**PROBLEM**
Copy out again, unchanged, the line that contains "This screenshot has height=322, width=576." and every line after it down to the last line of the data.
_ _ _ _ _ _ _
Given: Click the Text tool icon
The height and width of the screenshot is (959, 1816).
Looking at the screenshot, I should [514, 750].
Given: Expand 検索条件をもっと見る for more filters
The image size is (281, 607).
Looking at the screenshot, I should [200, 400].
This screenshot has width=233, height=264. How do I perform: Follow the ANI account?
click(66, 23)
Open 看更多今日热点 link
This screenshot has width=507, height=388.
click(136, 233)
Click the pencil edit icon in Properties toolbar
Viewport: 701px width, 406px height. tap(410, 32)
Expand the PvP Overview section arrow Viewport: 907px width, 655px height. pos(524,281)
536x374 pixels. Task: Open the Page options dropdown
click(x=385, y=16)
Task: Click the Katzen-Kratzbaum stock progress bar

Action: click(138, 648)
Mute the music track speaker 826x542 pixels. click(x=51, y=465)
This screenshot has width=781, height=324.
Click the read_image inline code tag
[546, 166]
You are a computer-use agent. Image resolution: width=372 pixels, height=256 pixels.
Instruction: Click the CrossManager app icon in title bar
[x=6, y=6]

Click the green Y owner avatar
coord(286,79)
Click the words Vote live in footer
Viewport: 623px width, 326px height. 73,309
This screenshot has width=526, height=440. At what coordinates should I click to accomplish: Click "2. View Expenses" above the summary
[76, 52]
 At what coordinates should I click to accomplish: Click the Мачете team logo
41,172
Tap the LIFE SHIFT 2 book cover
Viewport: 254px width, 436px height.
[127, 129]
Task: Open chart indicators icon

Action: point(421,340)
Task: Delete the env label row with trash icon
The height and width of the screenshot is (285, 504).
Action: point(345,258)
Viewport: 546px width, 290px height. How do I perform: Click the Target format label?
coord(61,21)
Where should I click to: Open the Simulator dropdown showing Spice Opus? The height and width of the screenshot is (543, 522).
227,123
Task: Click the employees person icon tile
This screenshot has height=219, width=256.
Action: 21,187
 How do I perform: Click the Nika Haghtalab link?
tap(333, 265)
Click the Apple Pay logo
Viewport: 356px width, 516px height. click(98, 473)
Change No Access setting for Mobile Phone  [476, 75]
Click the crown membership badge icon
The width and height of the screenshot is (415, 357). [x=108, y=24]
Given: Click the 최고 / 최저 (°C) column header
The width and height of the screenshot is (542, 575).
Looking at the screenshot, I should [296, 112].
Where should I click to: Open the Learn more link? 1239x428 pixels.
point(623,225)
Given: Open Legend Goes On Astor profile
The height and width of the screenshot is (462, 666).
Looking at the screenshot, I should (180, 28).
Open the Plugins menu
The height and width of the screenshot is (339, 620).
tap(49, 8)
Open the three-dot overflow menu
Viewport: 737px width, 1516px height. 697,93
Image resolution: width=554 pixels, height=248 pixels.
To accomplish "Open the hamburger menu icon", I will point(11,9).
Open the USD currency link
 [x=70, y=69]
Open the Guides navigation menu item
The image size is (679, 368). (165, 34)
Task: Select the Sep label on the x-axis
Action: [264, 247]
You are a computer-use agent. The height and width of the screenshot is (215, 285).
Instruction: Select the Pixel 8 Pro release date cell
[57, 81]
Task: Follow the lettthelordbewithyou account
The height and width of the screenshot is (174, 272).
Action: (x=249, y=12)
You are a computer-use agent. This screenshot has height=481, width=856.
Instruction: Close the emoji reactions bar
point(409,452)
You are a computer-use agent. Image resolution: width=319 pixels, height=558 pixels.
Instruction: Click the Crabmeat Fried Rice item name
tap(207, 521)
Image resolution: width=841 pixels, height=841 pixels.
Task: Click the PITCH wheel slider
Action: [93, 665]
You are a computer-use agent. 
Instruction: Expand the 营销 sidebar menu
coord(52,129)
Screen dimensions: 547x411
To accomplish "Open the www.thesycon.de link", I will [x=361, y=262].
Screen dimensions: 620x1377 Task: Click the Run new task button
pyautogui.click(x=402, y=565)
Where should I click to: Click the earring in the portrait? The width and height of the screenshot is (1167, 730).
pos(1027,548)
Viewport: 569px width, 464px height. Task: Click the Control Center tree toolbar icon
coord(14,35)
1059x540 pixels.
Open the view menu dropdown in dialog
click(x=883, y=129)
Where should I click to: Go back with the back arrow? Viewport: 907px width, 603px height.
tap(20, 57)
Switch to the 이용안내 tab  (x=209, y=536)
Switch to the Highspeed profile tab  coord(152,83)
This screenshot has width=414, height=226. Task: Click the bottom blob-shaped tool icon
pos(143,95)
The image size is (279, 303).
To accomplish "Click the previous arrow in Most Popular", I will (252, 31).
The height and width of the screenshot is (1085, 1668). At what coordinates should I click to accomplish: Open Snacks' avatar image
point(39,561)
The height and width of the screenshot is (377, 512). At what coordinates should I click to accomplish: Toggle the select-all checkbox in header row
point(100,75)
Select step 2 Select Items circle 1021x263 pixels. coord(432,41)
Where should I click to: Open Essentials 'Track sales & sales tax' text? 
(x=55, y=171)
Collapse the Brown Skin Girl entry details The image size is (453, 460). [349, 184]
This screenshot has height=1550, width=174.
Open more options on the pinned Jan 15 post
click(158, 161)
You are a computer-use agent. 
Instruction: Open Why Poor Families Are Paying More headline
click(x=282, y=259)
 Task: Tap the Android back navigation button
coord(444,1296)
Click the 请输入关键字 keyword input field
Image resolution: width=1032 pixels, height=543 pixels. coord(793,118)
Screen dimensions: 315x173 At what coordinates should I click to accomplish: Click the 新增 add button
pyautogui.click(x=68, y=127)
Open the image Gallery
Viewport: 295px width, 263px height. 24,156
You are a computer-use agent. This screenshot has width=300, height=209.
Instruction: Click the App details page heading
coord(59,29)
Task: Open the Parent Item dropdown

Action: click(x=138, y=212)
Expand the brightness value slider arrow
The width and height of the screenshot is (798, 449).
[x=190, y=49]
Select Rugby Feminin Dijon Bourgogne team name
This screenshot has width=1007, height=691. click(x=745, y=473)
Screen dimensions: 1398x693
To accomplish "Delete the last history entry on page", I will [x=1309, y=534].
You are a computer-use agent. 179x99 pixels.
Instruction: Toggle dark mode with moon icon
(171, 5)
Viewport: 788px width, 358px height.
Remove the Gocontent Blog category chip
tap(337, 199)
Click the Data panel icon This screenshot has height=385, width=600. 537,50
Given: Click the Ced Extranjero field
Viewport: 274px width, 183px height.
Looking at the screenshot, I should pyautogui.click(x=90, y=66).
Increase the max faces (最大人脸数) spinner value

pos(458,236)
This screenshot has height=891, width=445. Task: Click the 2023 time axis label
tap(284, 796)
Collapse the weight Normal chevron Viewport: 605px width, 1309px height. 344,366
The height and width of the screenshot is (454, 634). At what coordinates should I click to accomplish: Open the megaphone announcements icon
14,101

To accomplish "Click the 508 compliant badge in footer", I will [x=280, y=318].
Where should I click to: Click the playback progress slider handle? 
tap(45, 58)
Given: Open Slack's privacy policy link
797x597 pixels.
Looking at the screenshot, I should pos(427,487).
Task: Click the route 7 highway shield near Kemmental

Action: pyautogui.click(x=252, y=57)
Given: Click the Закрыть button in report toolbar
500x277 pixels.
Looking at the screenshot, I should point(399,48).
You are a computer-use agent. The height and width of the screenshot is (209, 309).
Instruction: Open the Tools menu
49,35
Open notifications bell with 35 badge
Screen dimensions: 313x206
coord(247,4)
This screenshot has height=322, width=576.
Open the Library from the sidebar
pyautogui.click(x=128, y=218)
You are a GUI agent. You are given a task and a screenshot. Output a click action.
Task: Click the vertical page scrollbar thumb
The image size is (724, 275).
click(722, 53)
_ _ _ _ _ _ _
**ANSWER SPACE**
This screenshot has height=322, width=576.
Open the Library from the sidebar
pyautogui.click(x=128, y=218)
You are a GUI agent. You are given a task and a screenshot. Output a click action.
Task: Click the vertical page scrollbar thumb
The image size is (724, 275).
click(722, 53)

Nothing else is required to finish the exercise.